Early Treatment of Dog Pneumonia

When caught early on, while your dog is still eating and drinking without difficulty, treatment is relatively easy. You will have to administer a course of antibiotics for about three weeks at home, while monitoring your pet's progress. Without your vet's approval, you should never shorten the antibiotics course, even if your pet appears to be doing better. If the condition worsens, see your vet again for further treatment.

Improve Your Dog's Breathing

Mucosal buildup is one of the primary obstructions to breathing in a dog suffering from pneumonia. Many vets recommend drinking lots of water to maintain hydration, in addition to airway humidification through prescribed drugs.

You can improve your dog's respiratory wellness by continuing to exercise, and by chest vibration of the thorax, or tapping your dog's chest, which encourages coughing. This coughing helps move the mucous out of your dog's lungs.

Late Treatment Medical Procedures for Dog

Pneumonia can be very dangerous if not treated early.

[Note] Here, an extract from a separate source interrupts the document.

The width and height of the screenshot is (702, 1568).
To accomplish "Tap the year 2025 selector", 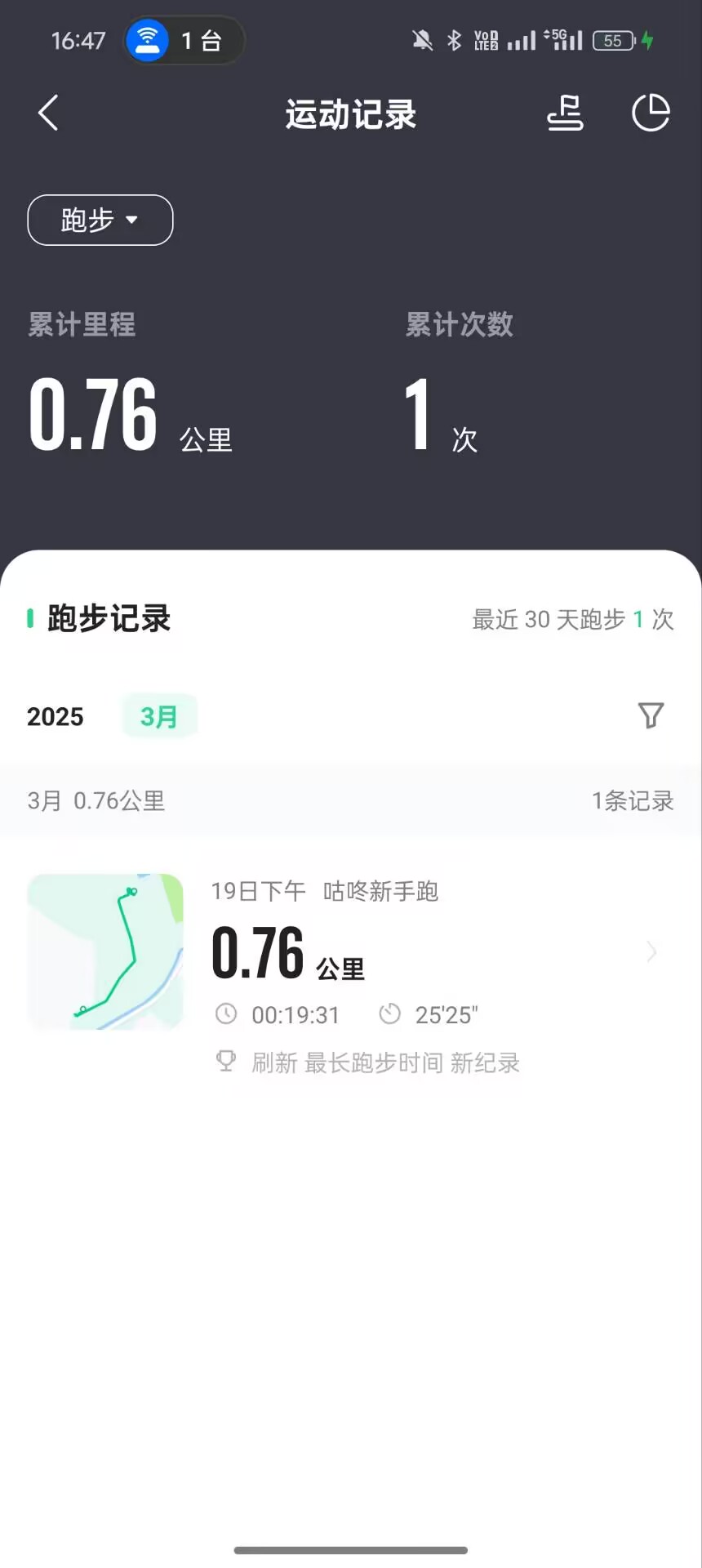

If your dog has pronounced anorexia on top of the usual symptoms of pneumonia, it will most likely be necessary to look into hospitalization in order to keep him or her hydrated and breathing during the course of treatment.

If a foreign body or fungal growth is causing your dog's pneumonia, aggressive tactics like surgery may be necessary. Your vet will perform a procedure to remove the cause of the condition.

Recovering and Preventing Flu After Treatment

Keep watching your dog for any further signs of pneumonia after your course of treatment is done. Visit your vet, who will want further X-rays to check your dog's recovery, if anything seems wrong.